### What you have to do
In the entries below, find the line containing "مشاهده مطلب (783, 2093)", then copy it and every later line exactly, ending with the last line.

### Listed records
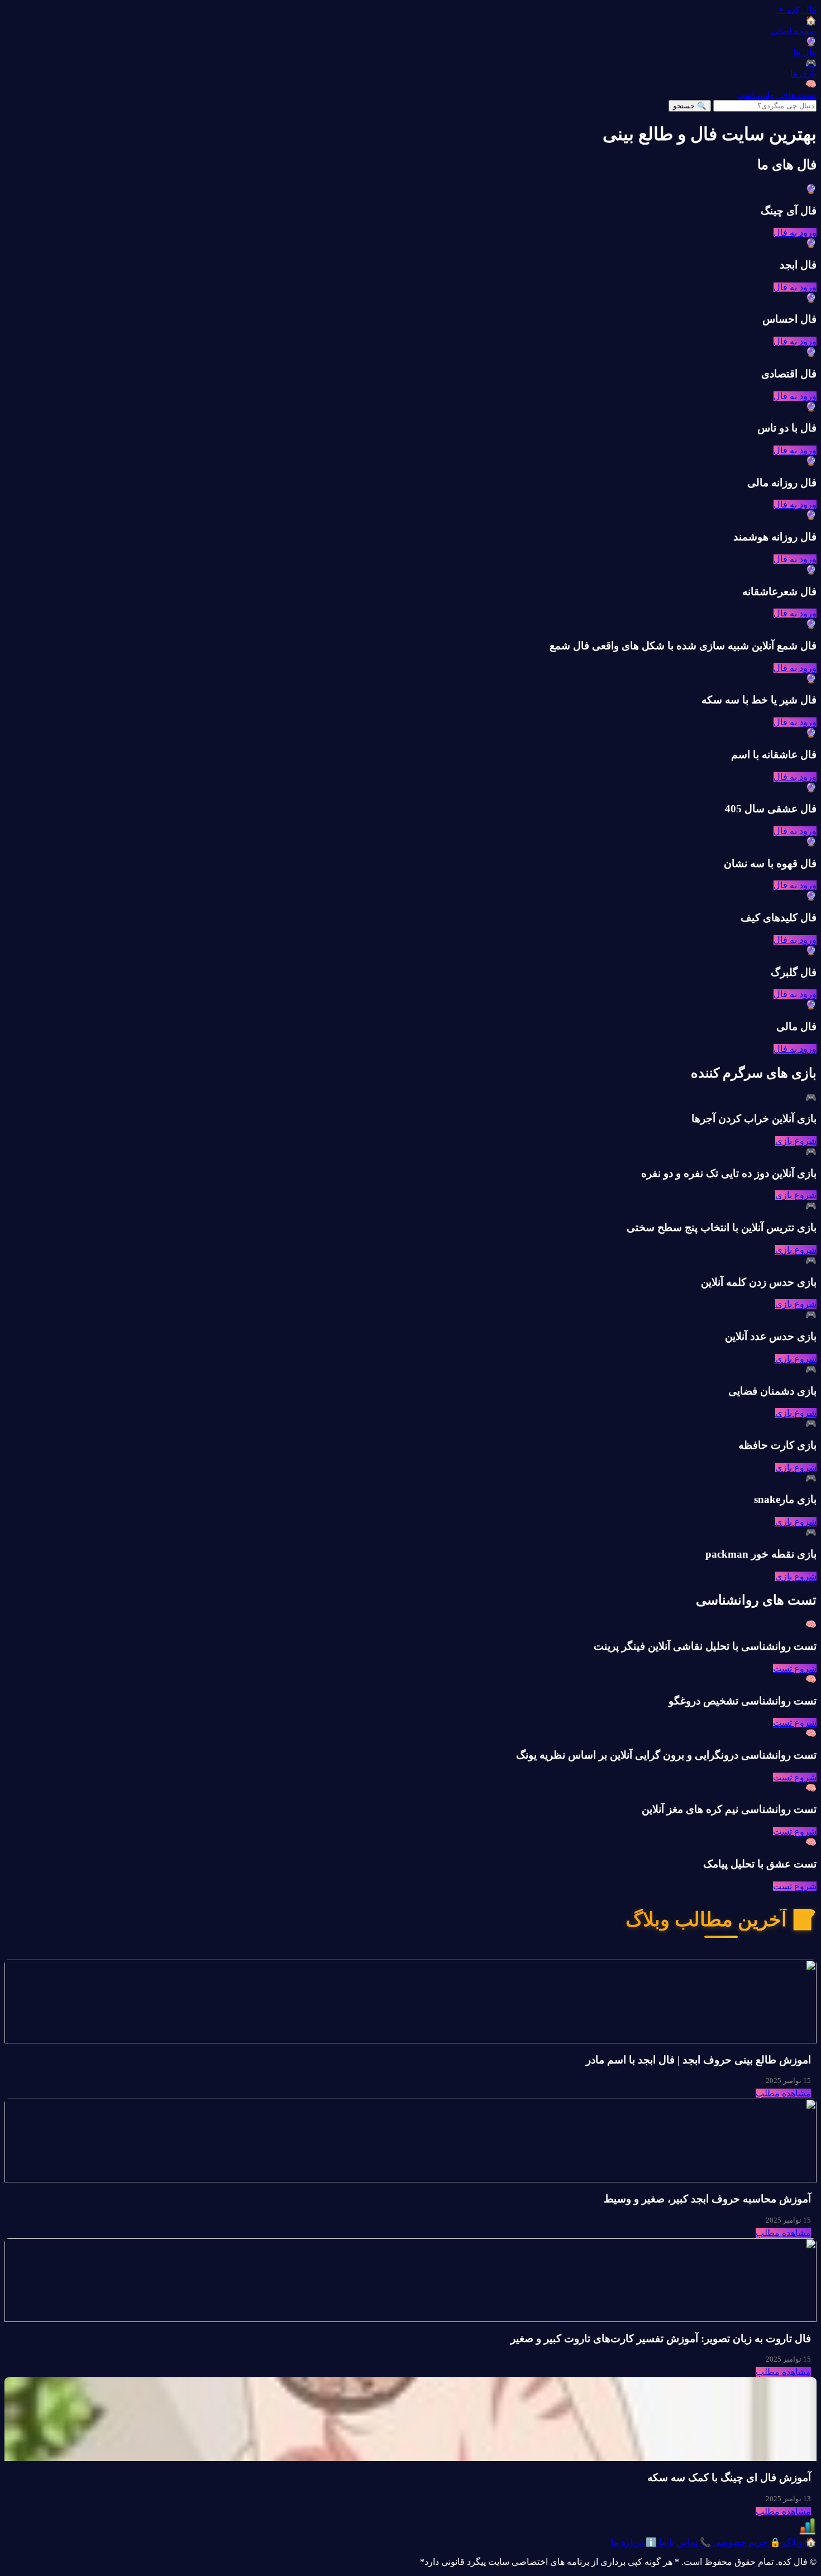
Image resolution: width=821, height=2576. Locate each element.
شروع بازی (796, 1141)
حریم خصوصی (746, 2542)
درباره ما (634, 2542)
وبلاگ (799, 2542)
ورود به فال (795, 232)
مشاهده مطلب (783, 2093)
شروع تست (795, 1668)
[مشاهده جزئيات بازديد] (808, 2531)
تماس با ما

### Exercise output
مشاهده مطلب (783, 2093)
شروع تست (795, 1668)
[مشاهده جزئيات بازديد] (808, 2531)
تماس با ما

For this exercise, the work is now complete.